Problem to solve: Your answer is to be every line of the material that includes the string "screenshot".

Records shown:
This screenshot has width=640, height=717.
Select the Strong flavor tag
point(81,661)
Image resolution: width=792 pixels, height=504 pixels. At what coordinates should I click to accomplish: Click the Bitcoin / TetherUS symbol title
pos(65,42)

---

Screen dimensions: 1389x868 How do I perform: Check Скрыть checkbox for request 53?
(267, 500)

--

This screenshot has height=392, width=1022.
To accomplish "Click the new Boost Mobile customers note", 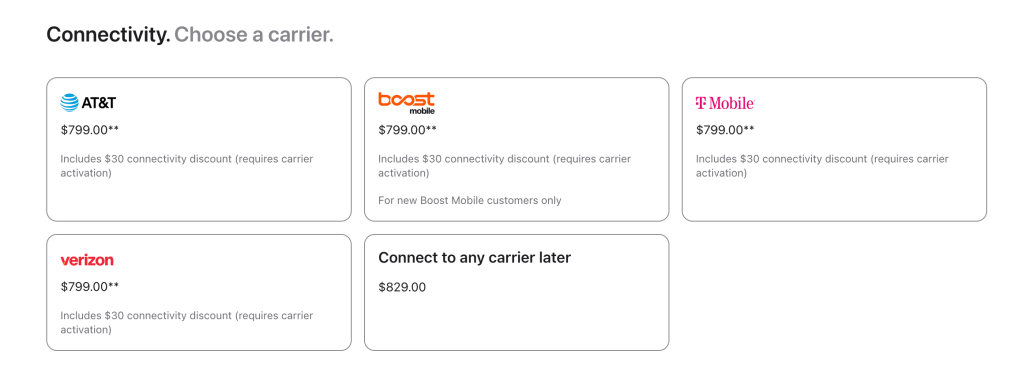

Result below:
This screenshot has width=640, height=717.
This screenshot has height=392, width=1022.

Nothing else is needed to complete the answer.